Love really can hurt.
In the Middle ages the expression “love is” meant not a figure of speech, but a very real disease, for treatment that was medical methods.
Love really can hurt. And although we often romantisize love the suffering, the harsh reality is that almost all of us have experienced unrequited passion caused by unpleasant symptoms. Dizziness, feeling of hopelessness, palpitations, loss of appetite, insomnia, tearful mood – sound familiar?
Thanks to advances in biochemistry modern scientists know how the neurotransmitters dopamine, adrenaline and serotonin affect the brain of a person in love, sometimes causing unpleasant symptoms. However, the relationship between love and physical condition of the person was noticed a long time ago. In medieval medicine it was considered that body and soul are inextricably intertwined and body can reflect a state of mind.

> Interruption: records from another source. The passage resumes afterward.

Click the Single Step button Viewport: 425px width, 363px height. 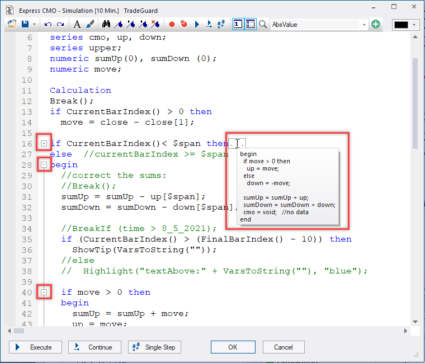155,347
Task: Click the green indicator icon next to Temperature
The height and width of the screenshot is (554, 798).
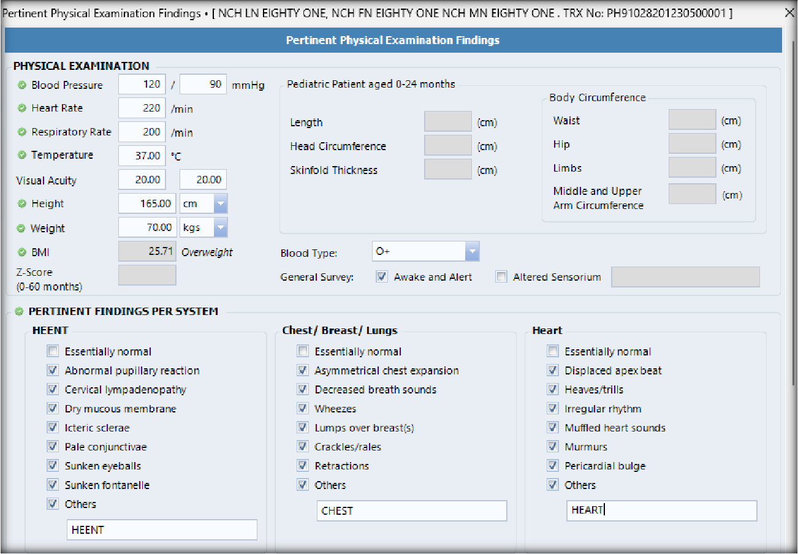Action: (x=22, y=156)
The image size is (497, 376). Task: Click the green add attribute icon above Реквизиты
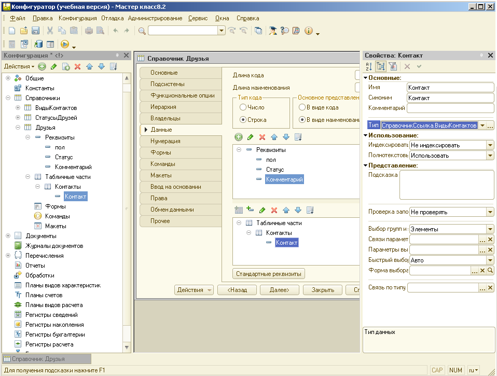239,137
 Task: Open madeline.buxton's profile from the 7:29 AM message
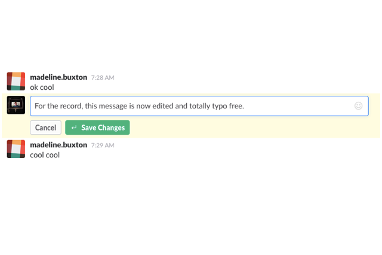click(x=58, y=145)
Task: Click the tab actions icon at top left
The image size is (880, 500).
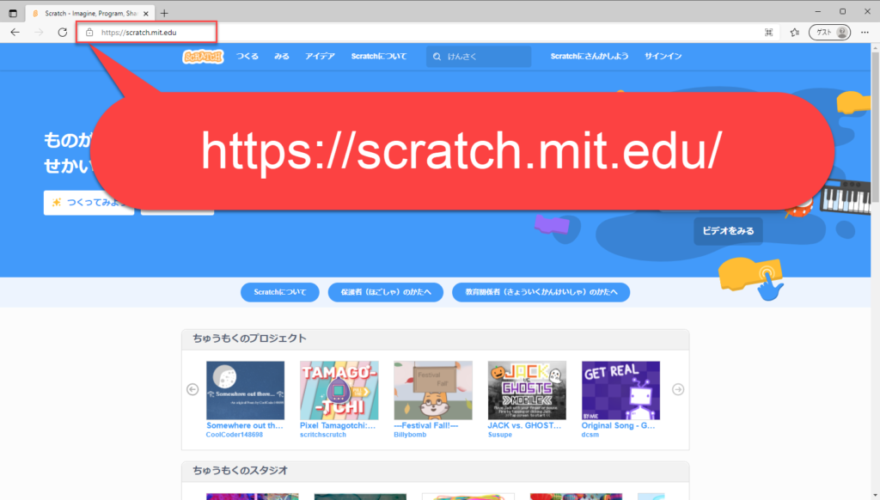Action: (12, 12)
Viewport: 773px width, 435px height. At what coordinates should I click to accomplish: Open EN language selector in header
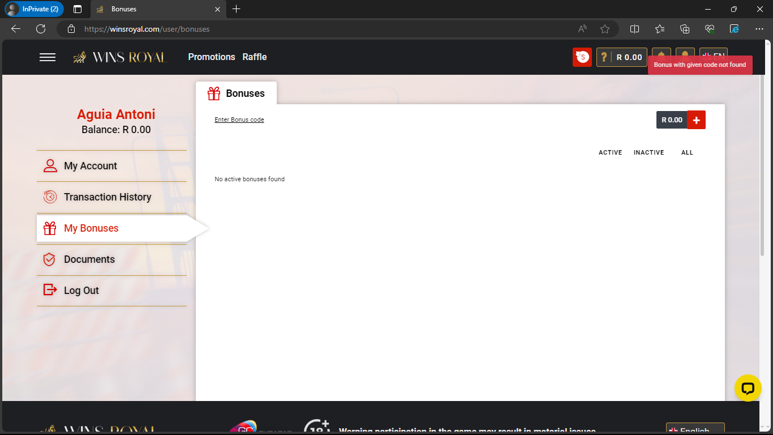click(714, 52)
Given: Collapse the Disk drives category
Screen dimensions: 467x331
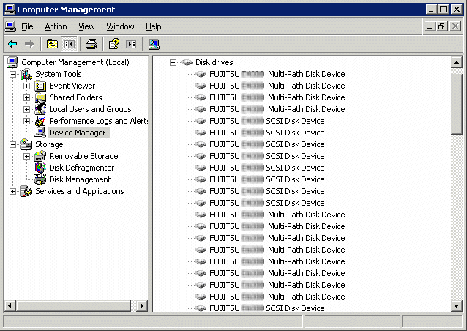Looking at the screenshot, I should [x=173, y=62].
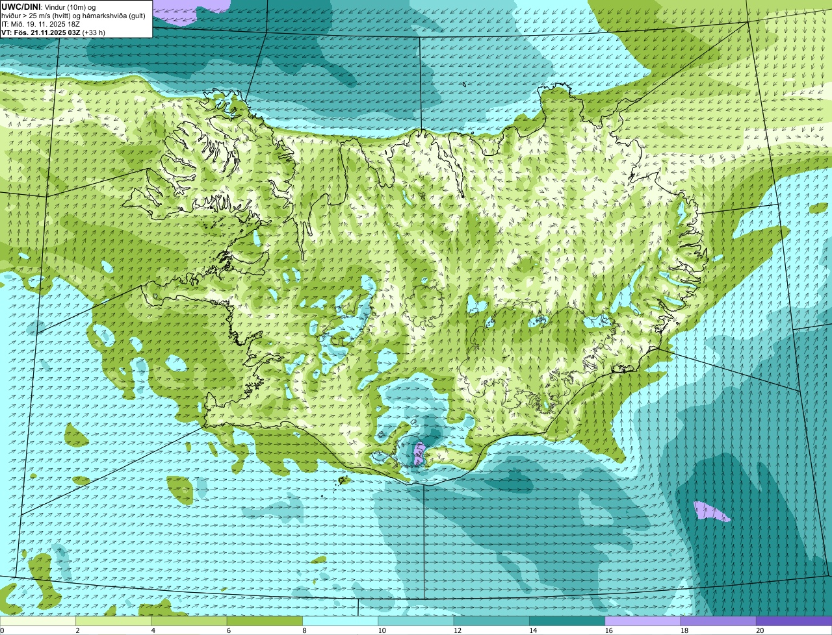Click the 12–14 m/s teal legend swatch
Screen dimensions: 832x635
[x=491, y=621]
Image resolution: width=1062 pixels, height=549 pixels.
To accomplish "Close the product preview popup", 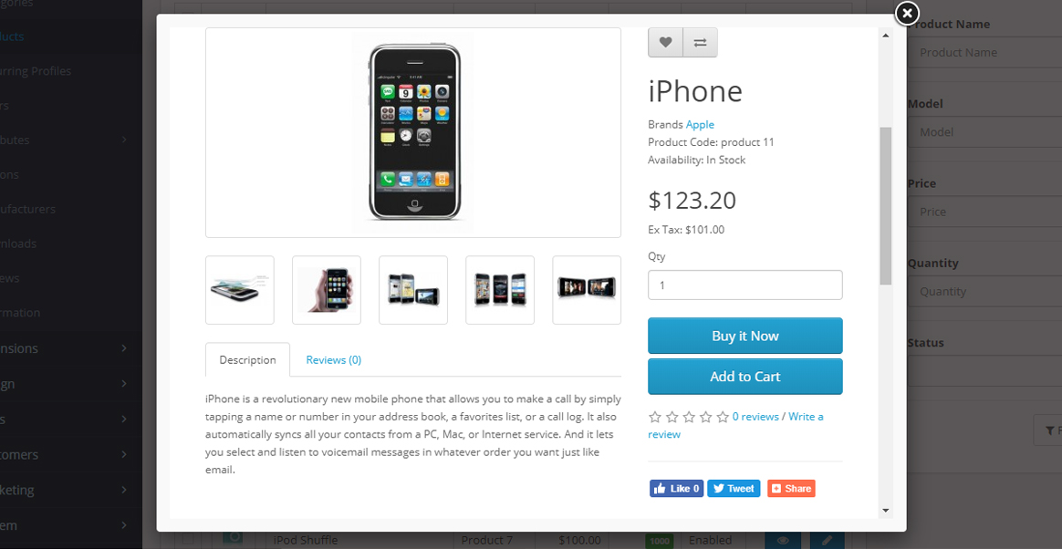I will coord(907,13).
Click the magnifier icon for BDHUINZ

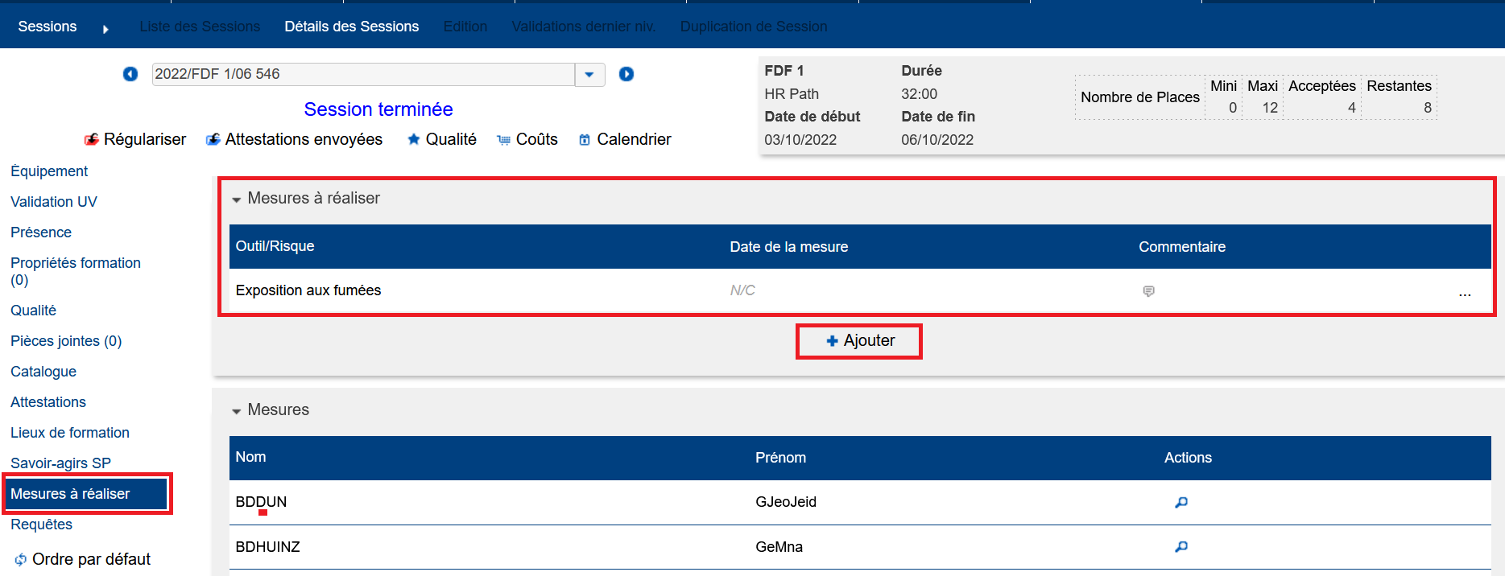[x=1181, y=547]
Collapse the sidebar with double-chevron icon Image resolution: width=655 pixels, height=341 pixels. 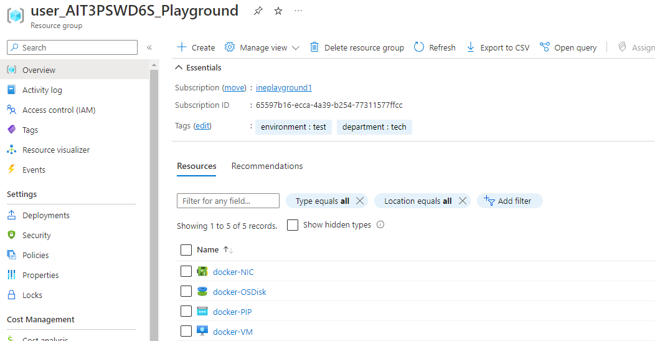(149, 47)
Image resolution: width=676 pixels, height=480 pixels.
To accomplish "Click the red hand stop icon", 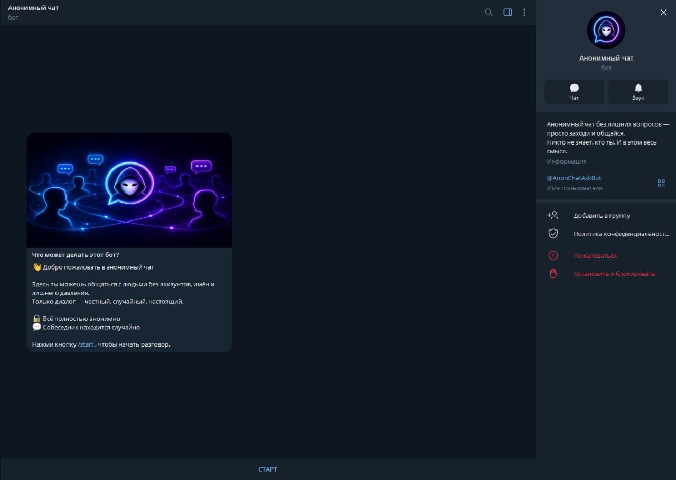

Medical ideas of the middle ages was based on the doctrine of the four bodily fluids, or humorou: blood, phlegm, black and yellow bile. It was believed that in a healthy person all four liquids are in equilibrium, and the imbalance causes the disease.
Description and images of bodily fluids according to Galen. The illustration of manuscripts, 1420
At the core of these ideas was a theory of the ancient scientist Galen, who developed a communication system between a person’s temperament and dominant in his body fluid. For example, the melancholic temperament corresponds to an excess of black bile, which the body dry and cold. During the middle ages it was believed that people with a melancholic warehouse is more than just predisposed to loving suffering.
The doctor and the monk of the 11th century Constantine the African translated the treatise on melancholy, which was popular in medieval Europe. He clearly outlined the relationship between the excess in the body of black bile of melancholy and a tendency to love suffering:
“Love, also called Eros is a disease affecting the brain. Sometimes the reason that love becomes a natural a natural need to get rid of excess bodily fluids… the disease that causes thinking and anxious, while the patient is looking for ways to gain the object of their desires”.
Treatment of unrequited love
Whatever the object of desire – and in the religious middle ages, for many women, they became Christ – the inaccessibility or loss of the object delivered suffering, from which the medieval melancholic find it difficult to get rid of.
But since the state of melancholy of love was considered to be having such deep roots, it was medical treatment. Recommended that the patient get plenty of light and fresh air, and rest, inhalation, a warm bath with moisturizing the skin with plants (like water lilies and violets). To eat followed by lamb meat, lettuce, egg, fish, ripe fruit. Since the time of Hippocrates used hellebore root. An excess of black bile melancholic treated with laxatives and bloodletting to restore the balance of bodily fluids.
Bloodletting. Illustration for the manuscript Aldobrandino di Siena “Solid Charter”, France, late 13th century
The history of suffering
It is not surprising that in the literature of medieval Europe the history of thorny love and love suffering often contain medical references. Sick of sorrow character is very common figure. Such, for example, the Black knight from the works of Chaucer, “the Book of the Duchess,” or two lovers from the poem of Mary French, the lovers are described as “serious meal”.
The lover and the priest. Illustration for the piece “Confessions of love”, early 15th century
The poem of the 14th century “Confessions of love” and John Gower revolves around the melancholy young man who is sick from love so that he wants death, and asks a cure for her disease Venus and Cupid. Regretting the accident, Venus creates a cooling balm and puts on his “wounded heart” whiskey and kidneys. Thanks to this cure his unbearable pain finally passes.
Look at love from a medical point of view exists to this day. In 1621 Robert Burton published a voluminous work entitled “Anatomy of melancholy”. Sigmund Freud developed similar ideas in the book “Sorrow and melancholy” in the early 20th century. The problem of the suffering of the heart clearly has deep roots. So if your heart pierces love flour you can try one of those medieval recipes.